Девочка из прошлого (СИ) - Драгам Аля
Открываю глаза глубокой ночью. Еще нет и трех. Позволяю себе несколько минут рядом с любимым и выхожу за дверь. Господи, что я до сих пор делаю в этом доме? Мне надо бежать. Бежать и оставить его в покое. А я, как собака на сене. Как тяжело!
Очень страшно привыкнув, оставаться одной. С темнотой наедине. И в который раз в своей жизни стараюсь заполнить ее чем — нибудь другим. Раньше помогало изучение языков. Я до остервенения заучивала слова, правила, грамматику… только чтобы устав мозг вырубался. Открываю задания и начинаю до головокружения отвечать на вопросы из тестов. Потом готовлю завтрак, и, услышав будильник, бегу и запираюсь ванной. Он обязательно спросит, а я не готова еще ответить.
Определившись и смирившись с тем, что я должна честно рассказать и уйти, собираю вещи. Усмехаюсь, посчитав, сколько раз за последнее время я уже собирала сумку. Хорошо, что у меня минимальный набор с необходимым.
Звонок Давида застает врасплох.

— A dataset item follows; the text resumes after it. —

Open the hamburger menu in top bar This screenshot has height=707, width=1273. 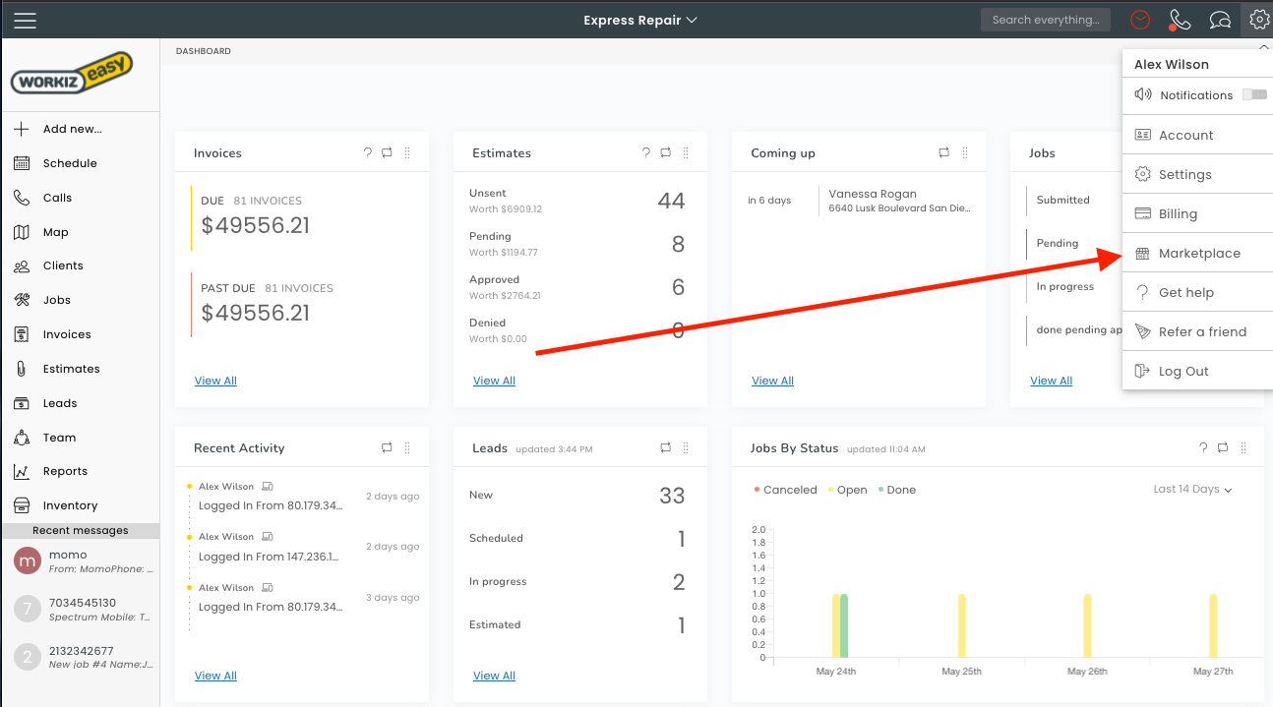(25, 20)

Он зовет на свидание. Ну сколько же можно друг друга мучить?! А, может, это шанс рассказать и сразу уехать? Как пластырь — лучше резко, лучше один раз и больно, чем постепенно, убивая…

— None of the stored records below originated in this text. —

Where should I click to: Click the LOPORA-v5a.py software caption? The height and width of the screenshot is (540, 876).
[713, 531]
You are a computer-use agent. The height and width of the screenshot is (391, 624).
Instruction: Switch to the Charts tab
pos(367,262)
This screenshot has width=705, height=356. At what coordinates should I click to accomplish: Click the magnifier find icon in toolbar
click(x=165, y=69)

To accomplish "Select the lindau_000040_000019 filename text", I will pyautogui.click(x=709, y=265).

Хорошо, что сегодня тепло. Достаю сарафан, лежащий сверху, и бросаю на кровать. Несколько кругов по комнате и набираю Тима, не дав себе передумать. Выпаливаю все, как есть. Все факты, свои сомнения, переживания и тот выход, который вижу. Жду, что он начнет убеждать или ругать… и еще хоть как — то разрушит ту стену, что я возвела ночью… и от которой я сама мечтаю избавиться. Но Тимур, помолчав, выдает, что готов поддержать любое мое решение. И чтобы я никуда не бежала сломя голову, а набрала его. «Слушай свое сердце. И сначала расскажи Дейву», — советует Тимур и сбрасывает звонок.
***
Если слушать только сердце, то весь остаток жизни я готова провести в этих теплых объятиях. Когда Давид выскочил на улицу из ресторана, в котором мы были, я испугалась. У него было такое бледное лицо, а в глазах столько отчаяния… первый порыв — обнять. Можно даже не спрашивать, что произошло. Наверняка не очень хорошее, потому что Давид очень хорошо умеет держать эмоции под контролем.
Иду к нему, но он делает поспешные шаги и заключает в объятия. Такие тесные, что дышать трудно. В таком положении отлично чувствуется биение его сердца. Оно молотит как у марафонца. В его «моя малышка» намешан коктейль из чувств — боль, страх… я не успеваю распознать остальные, потому что он впивается в мои губы. Сейчас его поцелуй не дарит нежность, он кричит о том отчаянии, что было в его глазах. Тот момент, когда Давида отпускает, тоже хорошо понимаю. Перестают дрожать пальцы, там больно сжимающие меня, губы расслабляются и дарят любовь и ласку.
Непоследовательная девочка во мне разрешает обнять и вести вперед. Но я зачем — то отодвигаю свою пытку до вечера. Хочу запомнить этот вечер, чтобы сохранить эти мгновения вместе.
— Ты знаешь, я тебя люблю. И мы справимся с любыми проблемами. Слышишь меня? Ты замкнулась, я не знаю, что думать… Пожалуйста, помни, что я всегда с тобой и ни за что не откажусь.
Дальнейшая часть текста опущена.